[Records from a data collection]
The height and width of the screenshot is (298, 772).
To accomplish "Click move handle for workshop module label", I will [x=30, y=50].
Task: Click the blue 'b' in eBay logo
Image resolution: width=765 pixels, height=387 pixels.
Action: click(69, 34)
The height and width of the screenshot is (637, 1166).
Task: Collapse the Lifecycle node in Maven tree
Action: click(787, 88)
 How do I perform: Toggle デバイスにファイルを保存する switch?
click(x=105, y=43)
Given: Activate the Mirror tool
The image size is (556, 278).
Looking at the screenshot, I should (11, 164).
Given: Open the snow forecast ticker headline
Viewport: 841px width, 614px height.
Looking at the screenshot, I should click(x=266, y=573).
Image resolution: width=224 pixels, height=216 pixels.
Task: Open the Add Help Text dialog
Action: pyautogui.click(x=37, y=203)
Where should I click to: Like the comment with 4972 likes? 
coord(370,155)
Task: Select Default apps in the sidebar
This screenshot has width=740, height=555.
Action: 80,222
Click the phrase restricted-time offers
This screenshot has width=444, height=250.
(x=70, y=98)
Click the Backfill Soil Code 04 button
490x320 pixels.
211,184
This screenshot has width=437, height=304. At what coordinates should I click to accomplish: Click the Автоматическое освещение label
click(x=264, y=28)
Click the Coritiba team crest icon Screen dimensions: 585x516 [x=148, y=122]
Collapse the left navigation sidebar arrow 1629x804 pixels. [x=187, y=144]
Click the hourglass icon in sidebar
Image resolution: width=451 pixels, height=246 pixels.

§ **Problem**
Write out every entry exactly as given.

§ **The answer**
The height and width of the screenshot is (298, 772).
To accomplish "Click move handle for workshop module label", I will [x=30, y=50].
Task: Click the blue 'b' in eBay logo
Image resolution: width=765 pixels, height=387 pixels.
Action: click(69, 34)
The height and width of the screenshot is (637, 1166).
Task: Collapse the Lifecycle node in Maven tree
Action: click(787, 88)
 How do I perform: Toggle デバイスにファイルを保存する switch?
click(x=105, y=43)
Given: Activate the Mirror tool
The image size is (556, 278).
Looking at the screenshot, I should (11, 164).
Given: Open the snow forecast ticker headline
Viewport: 841px width, 614px height.
Looking at the screenshot, I should click(x=266, y=573).
Image resolution: width=224 pixels, height=216 pixels.
Task: Open the Add Help Text dialog
Action: pyautogui.click(x=37, y=203)
Where should I click to: Like the comment with 4972 likes? 
coord(370,155)
Task: Select Default apps in the sidebar
This screenshot has width=740, height=555.
Action: 80,222
Click the phrase restricted-time offers
This screenshot has width=444, height=250.
(x=70, y=98)
Click the Backfill Soil Code 04 button
490x320 pixels.
211,184
This screenshot has width=437, height=304. At what coordinates should I click to accomplish: Click the Автоматическое освещение label
click(x=264, y=28)
Click the Coritiba team crest icon Screen dimensions: 585x516 [x=148, y=122]
Collapse the left navigation sidebar arrow 1629x804 pixels. [x=187, y=144]
Click the hourglass icon in sidebar
Image resolution: width=451 pixels, height=246 pixels.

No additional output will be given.